:: DATA IN THIS EXERCISE ::

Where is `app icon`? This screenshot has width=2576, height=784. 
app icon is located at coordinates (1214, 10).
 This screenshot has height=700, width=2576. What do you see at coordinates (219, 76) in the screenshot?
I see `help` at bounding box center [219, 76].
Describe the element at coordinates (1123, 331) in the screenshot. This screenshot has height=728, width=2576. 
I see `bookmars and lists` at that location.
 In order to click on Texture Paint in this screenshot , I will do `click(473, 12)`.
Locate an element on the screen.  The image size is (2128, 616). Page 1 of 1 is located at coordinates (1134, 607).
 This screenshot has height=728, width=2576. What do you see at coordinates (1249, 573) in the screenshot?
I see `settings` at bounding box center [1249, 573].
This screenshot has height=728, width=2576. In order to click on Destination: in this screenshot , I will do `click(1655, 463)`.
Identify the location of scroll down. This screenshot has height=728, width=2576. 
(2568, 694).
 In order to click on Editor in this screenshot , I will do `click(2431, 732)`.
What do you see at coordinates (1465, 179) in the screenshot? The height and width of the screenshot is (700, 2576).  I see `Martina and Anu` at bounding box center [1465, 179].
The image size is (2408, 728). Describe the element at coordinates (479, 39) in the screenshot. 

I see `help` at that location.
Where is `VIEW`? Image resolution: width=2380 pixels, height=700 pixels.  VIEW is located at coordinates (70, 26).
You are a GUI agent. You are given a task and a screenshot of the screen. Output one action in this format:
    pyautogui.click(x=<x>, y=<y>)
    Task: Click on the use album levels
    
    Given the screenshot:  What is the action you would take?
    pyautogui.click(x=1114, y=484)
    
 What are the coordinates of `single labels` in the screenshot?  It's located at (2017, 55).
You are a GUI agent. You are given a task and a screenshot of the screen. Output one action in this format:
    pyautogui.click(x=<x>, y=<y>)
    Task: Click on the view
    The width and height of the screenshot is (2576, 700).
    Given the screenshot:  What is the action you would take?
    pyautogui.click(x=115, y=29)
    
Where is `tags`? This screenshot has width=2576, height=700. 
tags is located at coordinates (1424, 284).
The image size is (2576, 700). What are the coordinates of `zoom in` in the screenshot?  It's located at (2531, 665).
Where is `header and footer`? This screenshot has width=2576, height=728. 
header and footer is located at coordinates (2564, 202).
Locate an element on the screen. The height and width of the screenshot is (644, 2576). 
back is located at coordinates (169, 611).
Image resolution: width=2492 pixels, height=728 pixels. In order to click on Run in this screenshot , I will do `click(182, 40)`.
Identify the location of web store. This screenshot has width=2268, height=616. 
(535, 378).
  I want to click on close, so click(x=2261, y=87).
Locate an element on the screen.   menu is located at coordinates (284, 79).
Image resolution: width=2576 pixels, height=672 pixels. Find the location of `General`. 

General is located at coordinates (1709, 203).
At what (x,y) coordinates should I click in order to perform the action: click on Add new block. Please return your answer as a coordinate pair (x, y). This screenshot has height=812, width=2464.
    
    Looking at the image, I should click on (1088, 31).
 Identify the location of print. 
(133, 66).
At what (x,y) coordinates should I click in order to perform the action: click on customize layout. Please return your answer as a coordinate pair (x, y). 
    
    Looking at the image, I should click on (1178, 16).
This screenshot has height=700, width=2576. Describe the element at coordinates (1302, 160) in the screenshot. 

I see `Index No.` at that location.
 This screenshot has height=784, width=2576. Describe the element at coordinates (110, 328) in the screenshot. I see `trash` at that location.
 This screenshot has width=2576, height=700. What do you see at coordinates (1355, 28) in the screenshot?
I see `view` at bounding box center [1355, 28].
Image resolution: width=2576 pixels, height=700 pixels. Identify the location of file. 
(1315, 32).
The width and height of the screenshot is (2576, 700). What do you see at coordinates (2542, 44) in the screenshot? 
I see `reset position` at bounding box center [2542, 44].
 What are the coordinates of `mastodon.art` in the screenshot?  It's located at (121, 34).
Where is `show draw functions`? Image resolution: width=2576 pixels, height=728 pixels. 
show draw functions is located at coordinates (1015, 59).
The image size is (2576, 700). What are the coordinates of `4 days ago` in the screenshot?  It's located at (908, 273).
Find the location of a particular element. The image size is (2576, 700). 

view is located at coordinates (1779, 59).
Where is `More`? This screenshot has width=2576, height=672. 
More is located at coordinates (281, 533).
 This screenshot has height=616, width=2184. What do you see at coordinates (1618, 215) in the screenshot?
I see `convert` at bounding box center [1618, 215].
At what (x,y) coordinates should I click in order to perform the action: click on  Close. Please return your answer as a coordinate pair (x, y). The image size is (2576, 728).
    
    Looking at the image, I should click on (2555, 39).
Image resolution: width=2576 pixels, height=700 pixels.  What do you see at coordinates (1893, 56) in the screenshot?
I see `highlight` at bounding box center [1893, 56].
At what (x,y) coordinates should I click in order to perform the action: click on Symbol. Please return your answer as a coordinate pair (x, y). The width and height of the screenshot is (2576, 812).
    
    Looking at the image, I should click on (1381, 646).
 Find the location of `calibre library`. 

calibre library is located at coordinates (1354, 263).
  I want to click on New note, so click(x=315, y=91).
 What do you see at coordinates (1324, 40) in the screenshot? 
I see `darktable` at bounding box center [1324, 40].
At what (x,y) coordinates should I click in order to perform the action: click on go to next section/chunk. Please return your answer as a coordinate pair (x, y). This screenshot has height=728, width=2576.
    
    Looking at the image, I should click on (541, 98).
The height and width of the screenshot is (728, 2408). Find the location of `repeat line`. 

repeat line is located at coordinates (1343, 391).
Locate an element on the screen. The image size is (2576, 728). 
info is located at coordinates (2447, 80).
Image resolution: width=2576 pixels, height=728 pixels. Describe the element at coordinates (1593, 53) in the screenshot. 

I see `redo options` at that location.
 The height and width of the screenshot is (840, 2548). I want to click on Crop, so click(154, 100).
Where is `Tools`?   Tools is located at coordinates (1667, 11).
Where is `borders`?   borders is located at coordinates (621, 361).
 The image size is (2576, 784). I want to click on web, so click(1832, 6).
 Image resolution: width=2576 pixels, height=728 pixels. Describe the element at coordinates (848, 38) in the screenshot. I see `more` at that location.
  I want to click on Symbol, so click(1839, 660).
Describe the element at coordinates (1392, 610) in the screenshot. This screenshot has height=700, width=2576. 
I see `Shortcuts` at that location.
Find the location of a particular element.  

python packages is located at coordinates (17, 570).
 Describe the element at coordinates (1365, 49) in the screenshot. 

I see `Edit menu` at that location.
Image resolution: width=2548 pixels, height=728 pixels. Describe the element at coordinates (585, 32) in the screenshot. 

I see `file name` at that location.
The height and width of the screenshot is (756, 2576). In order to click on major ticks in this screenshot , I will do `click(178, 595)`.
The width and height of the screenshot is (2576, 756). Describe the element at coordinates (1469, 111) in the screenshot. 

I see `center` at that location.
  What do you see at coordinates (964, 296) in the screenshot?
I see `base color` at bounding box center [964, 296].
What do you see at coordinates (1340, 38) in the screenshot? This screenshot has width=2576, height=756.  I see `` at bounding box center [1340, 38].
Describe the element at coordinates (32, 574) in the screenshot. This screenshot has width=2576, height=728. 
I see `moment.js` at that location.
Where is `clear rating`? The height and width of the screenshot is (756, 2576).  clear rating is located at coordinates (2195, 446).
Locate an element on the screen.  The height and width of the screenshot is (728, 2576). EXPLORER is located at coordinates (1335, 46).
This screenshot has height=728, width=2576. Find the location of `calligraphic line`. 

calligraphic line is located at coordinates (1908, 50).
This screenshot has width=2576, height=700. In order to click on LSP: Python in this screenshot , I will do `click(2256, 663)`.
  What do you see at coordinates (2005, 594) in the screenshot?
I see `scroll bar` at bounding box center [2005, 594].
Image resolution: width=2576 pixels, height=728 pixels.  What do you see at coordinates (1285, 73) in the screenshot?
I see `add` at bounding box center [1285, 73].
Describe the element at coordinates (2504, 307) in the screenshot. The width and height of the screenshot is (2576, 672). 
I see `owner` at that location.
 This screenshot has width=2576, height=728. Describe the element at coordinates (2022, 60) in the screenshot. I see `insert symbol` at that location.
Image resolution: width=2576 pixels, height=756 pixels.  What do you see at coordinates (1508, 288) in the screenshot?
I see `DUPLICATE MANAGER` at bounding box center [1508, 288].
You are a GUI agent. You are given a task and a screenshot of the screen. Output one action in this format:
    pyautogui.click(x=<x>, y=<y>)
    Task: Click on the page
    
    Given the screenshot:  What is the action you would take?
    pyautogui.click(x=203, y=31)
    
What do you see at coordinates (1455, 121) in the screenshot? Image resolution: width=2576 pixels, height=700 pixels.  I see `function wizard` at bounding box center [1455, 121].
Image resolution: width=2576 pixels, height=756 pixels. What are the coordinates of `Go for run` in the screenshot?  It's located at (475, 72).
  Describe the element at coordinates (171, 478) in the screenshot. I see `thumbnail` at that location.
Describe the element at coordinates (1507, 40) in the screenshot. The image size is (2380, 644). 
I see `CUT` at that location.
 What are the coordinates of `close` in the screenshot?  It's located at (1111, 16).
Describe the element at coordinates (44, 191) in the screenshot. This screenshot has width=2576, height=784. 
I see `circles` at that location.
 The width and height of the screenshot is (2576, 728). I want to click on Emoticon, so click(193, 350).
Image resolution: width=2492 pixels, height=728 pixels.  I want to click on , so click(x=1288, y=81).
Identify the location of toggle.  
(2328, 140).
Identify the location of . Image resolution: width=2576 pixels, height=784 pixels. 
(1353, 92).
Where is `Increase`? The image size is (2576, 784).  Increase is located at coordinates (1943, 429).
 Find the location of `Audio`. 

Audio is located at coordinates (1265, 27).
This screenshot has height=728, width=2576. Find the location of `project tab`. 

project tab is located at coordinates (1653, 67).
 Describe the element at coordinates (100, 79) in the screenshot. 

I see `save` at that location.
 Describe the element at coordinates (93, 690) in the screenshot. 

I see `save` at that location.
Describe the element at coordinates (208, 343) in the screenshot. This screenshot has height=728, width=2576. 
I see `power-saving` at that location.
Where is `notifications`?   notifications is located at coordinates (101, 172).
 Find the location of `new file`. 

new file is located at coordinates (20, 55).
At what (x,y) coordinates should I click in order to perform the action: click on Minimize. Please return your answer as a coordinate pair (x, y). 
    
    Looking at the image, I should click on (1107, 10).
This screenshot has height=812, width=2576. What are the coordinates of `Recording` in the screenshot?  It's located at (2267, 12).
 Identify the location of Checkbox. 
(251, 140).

:::

* EXERCISE PROMPT: Please rewrite the records from the line with "The height and width of the screenshot is (756, 2576). In" to the line with "center [964, 296].", changing "major ticks" to "minor ticks" and leaving everything else as it is.

* EXERCISE SOLUTION:
The height and width of the screenshot is (756, 2576). In order to click on minor ticks in this screenshot , I will do `click(178, 595)`.
The width and height of the screenshot is (2576, 756). Describe the element at coordinates (1469, 111) in the screenshot. 

I see `center` at that location.
  What do you see at coordinates (964, 296) in the screenshot?
I see `base color` at bounding box center [964, 296].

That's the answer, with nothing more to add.